Obermayer promoted government programs to help small business. In 1976, a bill authorizing the establishment of the SBIR program was passed by Congress. Arthur Obermayer had worked with Senator Kennedy since 1970, testifying often before Congress, urging passage of R&D funding for small business. The Small Business Innovative Research (SBIR) program was reauthorized in 1982 and that year, Obermayer's Company, Moleculon, received a SBIR grant for $25,000 from National Science Foundation (NSF). Arthur and Judith Obermayer promoted the Bayh-Dole Patent Act, which gives title for inventions that result from government-funded research to small businesses instead of their becoming the property of the government. This legislation encouraged more small businesses to apply for SBIR grants.
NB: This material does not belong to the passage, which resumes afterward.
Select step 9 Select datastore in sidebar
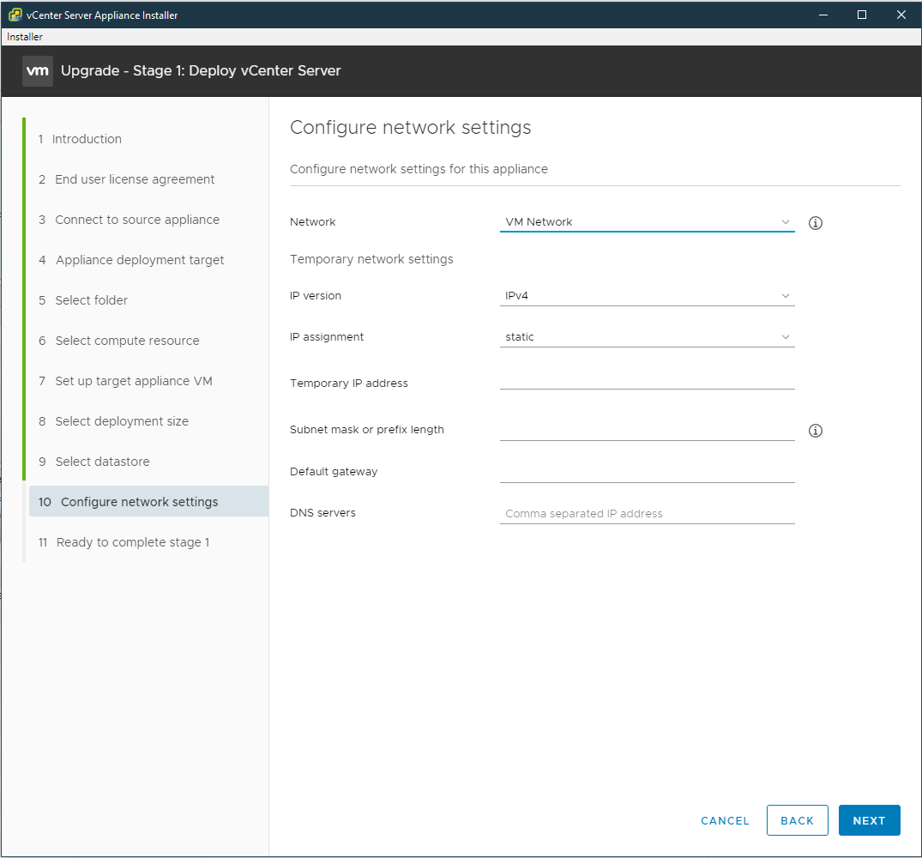 (x=107, y=461)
Arthur and Judith Obermayer were inducted into the Small Business Administration (SBA) Hall of Fame in 2015 for their contributions to the economy, during a White House ceremony, citing their role in securing the initial funding for the SBIR program. which reached a total funding of more than $50 billion by 2018. In his induction speech, Obermayer said, “Next to the G.I. Bill after WWII, the Small Business Innovation Program (SBIR) was one of the most significant pieces of legislation ever passed by Congress.” He noted that his involvement with ACS and the SBIR program were important components of his career path. With 3.2% of the Federal R&D budget in FY 2017, SBIR/STTR has created more than 22% of America's key innovations. He was an active member of the American Chemical Society (ACS) and the Northeastern Section of the American Chemical Society (NESACS).

==Philanthropy==
Obermayer co-founded the Obermayer German Jewish History Awards with JewishGen and the Leo Baeck Institute in 2000. He said of the award recipients, "'It's more than curiosity...They're longing for their past:" a missing piece of Germany.'" As one reporter noted, "Sometimes, that curiosity gets them in trouble. A number of Obermayer awardees have faced threats, or simply bewildered loved ones. But over and over, recipients write that the recognition has helped them expand their work, aiding efforts to connect with similarly minded individuals and organizations dedicated to German Jewish history and relations. Many of them also support recent immigrants, hoping that the face-to-face approach their Jewish history celebrates can benefit German-Muslim relations, as well as Muslim-Jewish ones." As Obermayer also noted, "'It’s hard to persecute Muslim immigrants if you know who they are.'" He noted that he had "'zero doubt' that his parents wanted awardees' work for respect and tolerance to influence how Germans see their newest neighbors, too.'" (https://www.csmonitor.com/World/Making-a-difference/Change-Agent/2016/0127/Obermayer-Awards-overcome-silence-with-stories-of-German-Jewish-history) He was also recipient of the Cross of the Order of Merit of the Federal Republic of Germany in 2007.

==Personal life and death==
Obermayer had a wife, Judith, and three children. He died of cancer on January 10, 2016, in Dedham, Massachusetts. He was the brother of Herman Obermayer.